Aim
Can you convert the material from the line containing "Open the @thebookisclosed handle link" through the line containing "Image resolution: width=452", both included, into a JSON list of strings with one string per line and blank lines omitted?

Provided information
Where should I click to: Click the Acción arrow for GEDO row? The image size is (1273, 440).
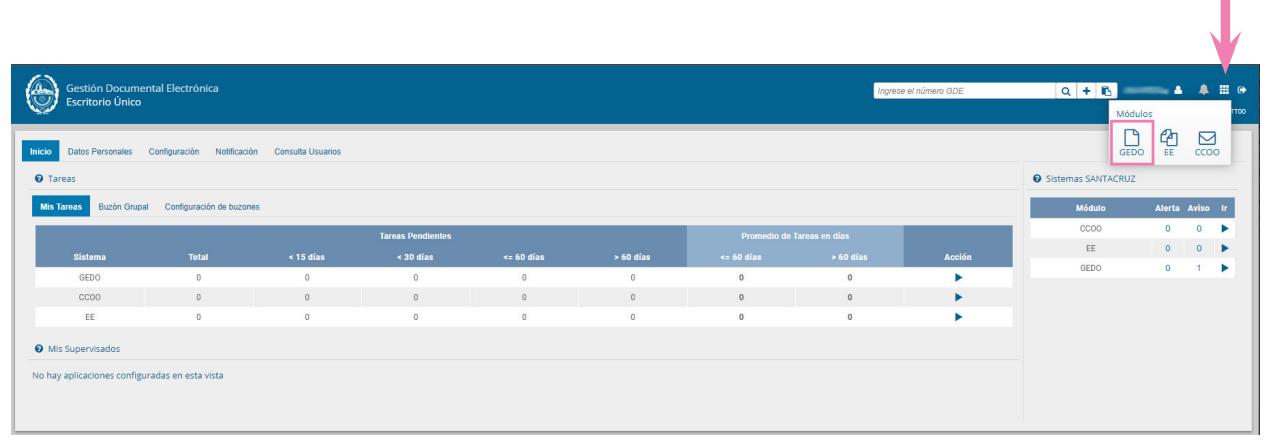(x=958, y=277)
---
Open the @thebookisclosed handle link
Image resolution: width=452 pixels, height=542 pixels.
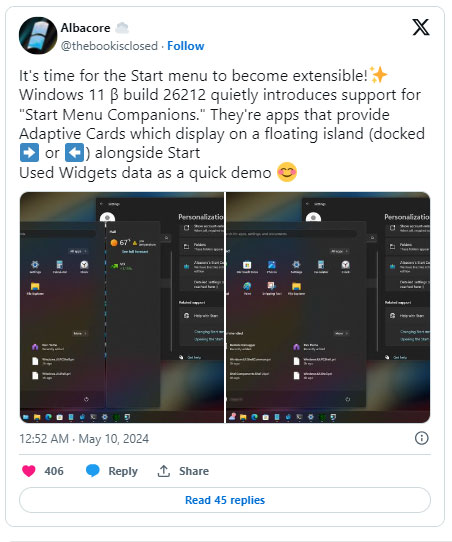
...
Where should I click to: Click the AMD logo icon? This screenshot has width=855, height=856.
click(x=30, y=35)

Solution
[
  "Open the @thebookisclosed handle link",
  "Image resolution: width=452 pixels, height=542 pixels."
]